Facebook researchers use AI to turn whistles into orchestral music, and power other musical “translations”

By: Noam Mor, Lior Wolf, Adam Polyak, Yaniv Taigman

Researchers from Facebook Artificial Intelligence Research (FAIR) have developed an AI system that can translate music, accepting a broad range of audio input—everything from multi-instrument symphonies to simple whistles—and outputting various kinds music. It’s the first known use of AI to create high-fidelity music by translating between different instruments automatically, as well as different styles and genres of music. And though it’s an important step for research into AI that requires minimal training—the team’s auto-encoder can convert unfamiliar music without being prepped or supervised—this work also points to the possibility of AI-powered music creation, with full songs generated from little more than hummed tune.
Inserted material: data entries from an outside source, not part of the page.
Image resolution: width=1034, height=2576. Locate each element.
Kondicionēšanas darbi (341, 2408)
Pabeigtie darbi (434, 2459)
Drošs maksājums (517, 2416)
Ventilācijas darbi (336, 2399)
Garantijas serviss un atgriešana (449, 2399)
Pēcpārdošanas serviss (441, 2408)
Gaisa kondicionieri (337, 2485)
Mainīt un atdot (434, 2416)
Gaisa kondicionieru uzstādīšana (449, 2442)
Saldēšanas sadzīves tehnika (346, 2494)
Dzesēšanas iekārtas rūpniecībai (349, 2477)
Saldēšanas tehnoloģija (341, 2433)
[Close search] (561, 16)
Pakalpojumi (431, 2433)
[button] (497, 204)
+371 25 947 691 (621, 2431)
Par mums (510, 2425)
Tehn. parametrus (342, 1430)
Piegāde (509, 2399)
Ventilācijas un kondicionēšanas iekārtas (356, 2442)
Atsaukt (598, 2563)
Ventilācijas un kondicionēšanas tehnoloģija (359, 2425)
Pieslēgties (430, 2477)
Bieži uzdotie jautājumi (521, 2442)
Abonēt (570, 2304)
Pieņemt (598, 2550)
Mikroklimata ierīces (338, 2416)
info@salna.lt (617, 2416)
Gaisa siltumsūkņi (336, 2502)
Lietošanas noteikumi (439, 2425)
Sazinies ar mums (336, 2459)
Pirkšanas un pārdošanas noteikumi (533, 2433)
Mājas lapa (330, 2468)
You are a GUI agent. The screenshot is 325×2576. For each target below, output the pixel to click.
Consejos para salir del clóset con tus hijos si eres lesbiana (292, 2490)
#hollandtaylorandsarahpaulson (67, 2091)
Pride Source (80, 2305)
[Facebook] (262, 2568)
FAIR’s universal music translation system is part of a larger exploration by the AI community into unsupervised translation. Typical translation systems learn by example, with AI that’s trained on matching pairs of images or text, building a sense of what makes a given piece of data similar to another. Researchers call this supervised learning, and though it’s the most common way to train AI, it’s also time- and labor-intensive, and can lead to systems that can’t adapt in the moment.

Strategic confusion

FAIR’s method still requires training to create different kinds of musical output—such as piano in the style of Beethoven, or the choral vocals of a cantanta. But to allow the system to transform music in an unsupervised—you might even say improvisational—way, the team intentionally distorted the musical input, with something called a domain confusion network. This prevents the AI from encoding domain-specific information. In other words, the system is forced to ignore the unique aspects of a recorded song’s style, genre and instruments, and create translations based on the core structure of the music.

Hearing is believing

A new paper from FAIR, A Universal Music Translation Network, fully details the system’s single-encoder, WaveNet-based architecture, including the novel approach of distorting musical input by shifting it slightly out of tune, and the use of eight Tesla V100 GPUs for six days of training on six different musical domains. The paper also includes the evaluation scores that indicate what appears to be unprecedented—the system is as good or only slightly worse at converting one musical instrument into another, with many human evaluators unable to tell which file was the original input or AI-generated output. But the bigger impact might come from the sample audio comparisons, which you can hear for yourself. Some translations are rougher than others, but the system delivers a number of realistic conversions.

What’s next

Facebook has no plans for a specific product or feature based on this work, but FAIR’s research is a strong indicator of how AI could soon power human creativity. From composing whole symphonies with your voice to transforming a simple guitar lick or MIDI tune into layered vocals, this approach could democratize songwriting, and make music production more accessible.